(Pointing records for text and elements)
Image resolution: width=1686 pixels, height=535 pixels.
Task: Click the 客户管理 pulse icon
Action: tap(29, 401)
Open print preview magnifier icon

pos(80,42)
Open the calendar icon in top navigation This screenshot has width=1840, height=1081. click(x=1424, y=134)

---

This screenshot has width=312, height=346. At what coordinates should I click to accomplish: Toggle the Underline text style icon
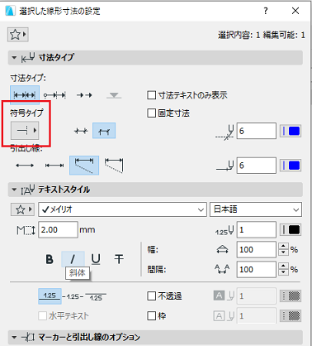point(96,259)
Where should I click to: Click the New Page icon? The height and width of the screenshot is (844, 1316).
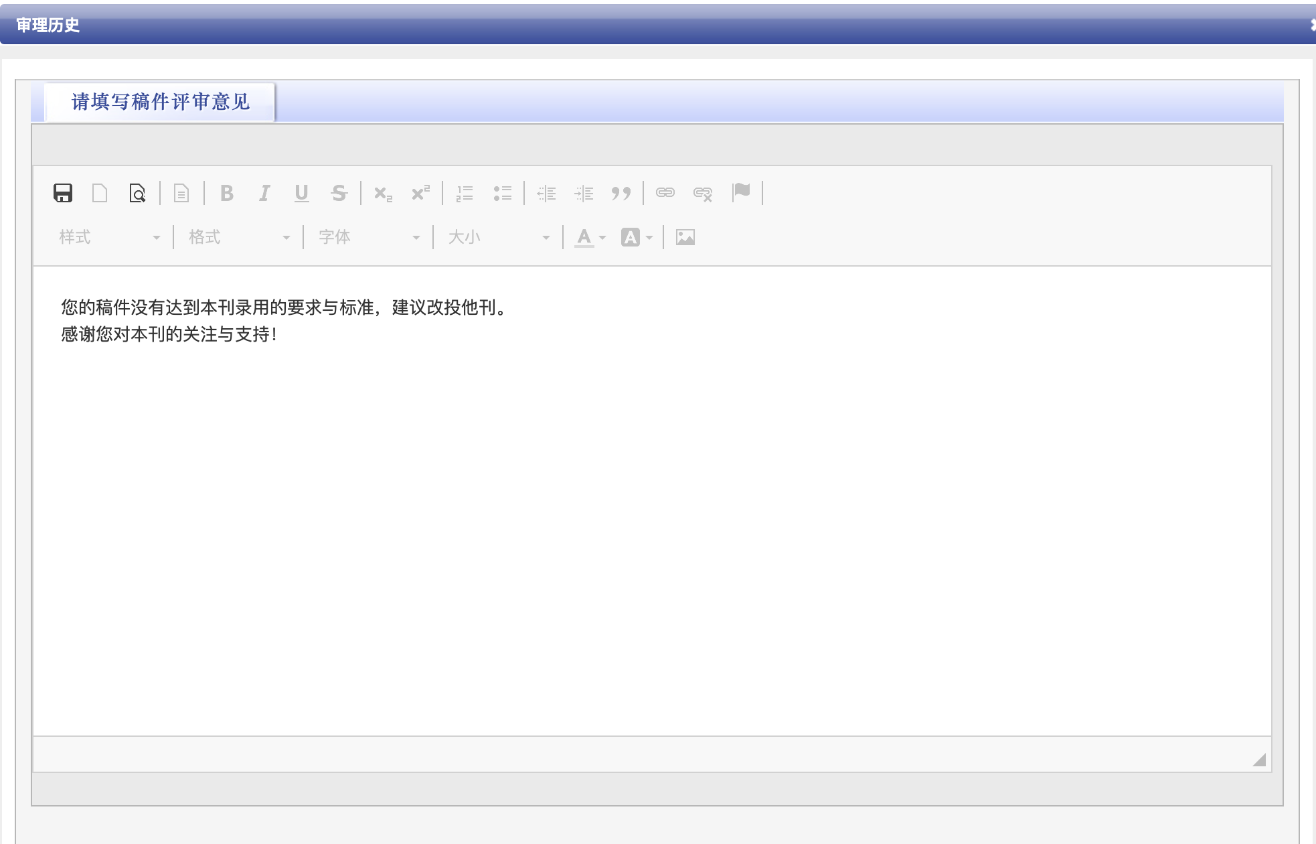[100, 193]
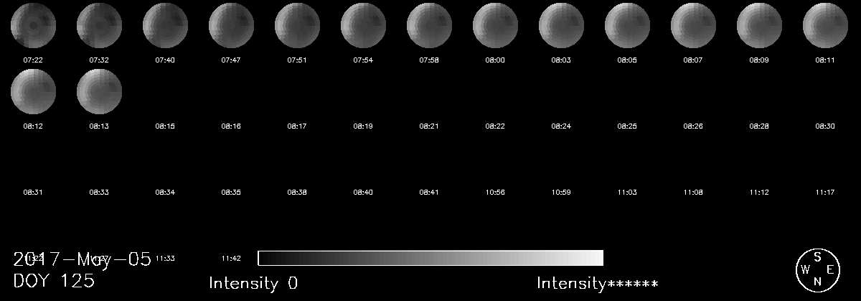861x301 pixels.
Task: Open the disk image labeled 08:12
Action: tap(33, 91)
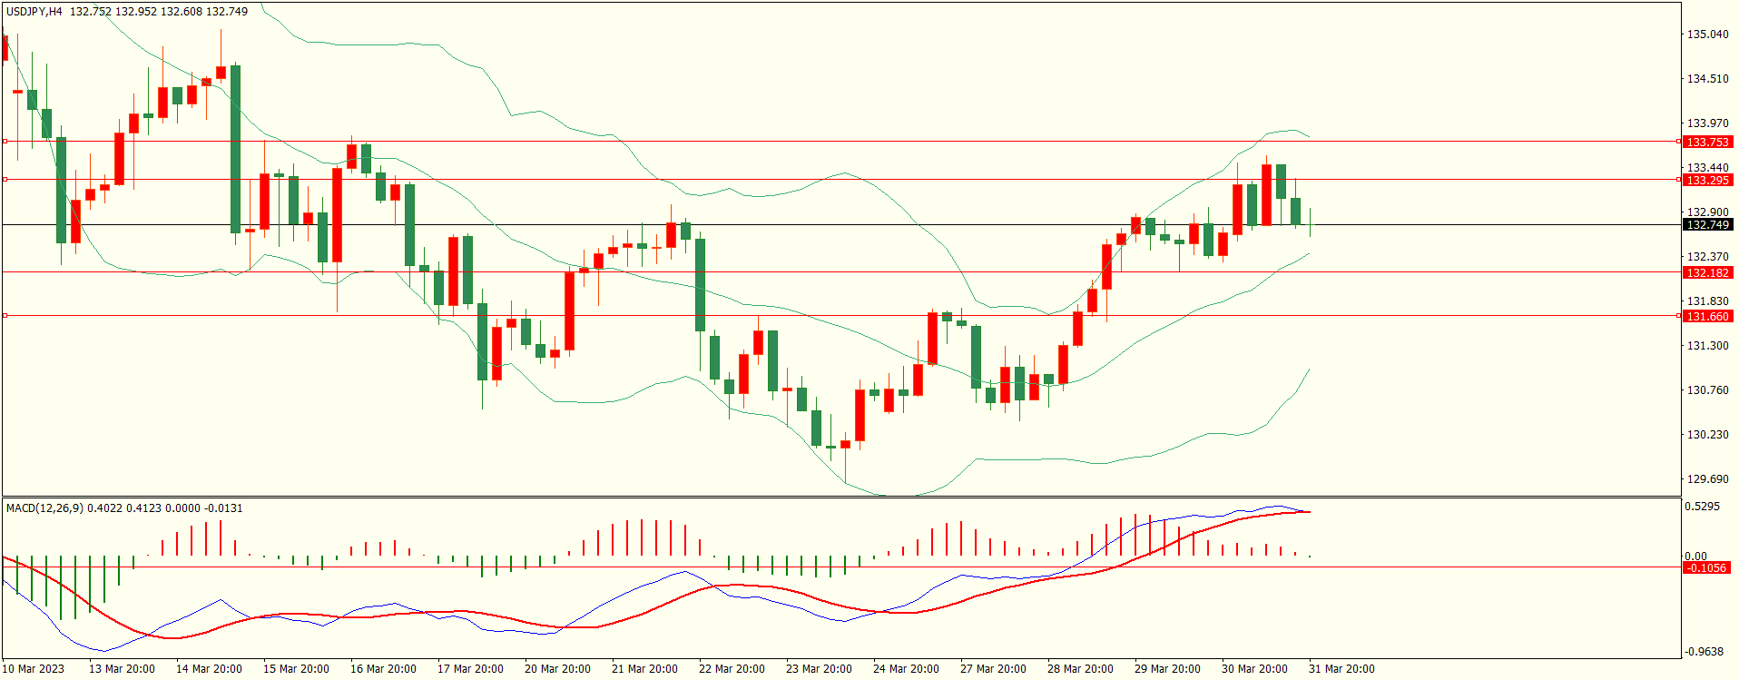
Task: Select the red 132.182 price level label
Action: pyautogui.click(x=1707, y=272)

| Exercise goal |
Reproduce the lines of the listing starting at the one containing "This screenshot has width=312, height=346." and ending at the one containing "Action: pyautogui.click(x=1707, y=272)", copying them verbatim. Omit the pictures from your output.

| Response |
This screenshot has width=312, height=346. At what coordinates should I click to accomplish: Toggle the Underline text style icon
point(96,259)
Where should I click to: Click the New Page icon? The height and width of the screenshot is (844, 1316).
[100, 193]
861x301 pixels.
Task: Open the disk image labeled 08:12
Action: tap(33, 91)
Task: Select the red 132.182 price level label
Action: pyautogui.click(x=1707, y=272)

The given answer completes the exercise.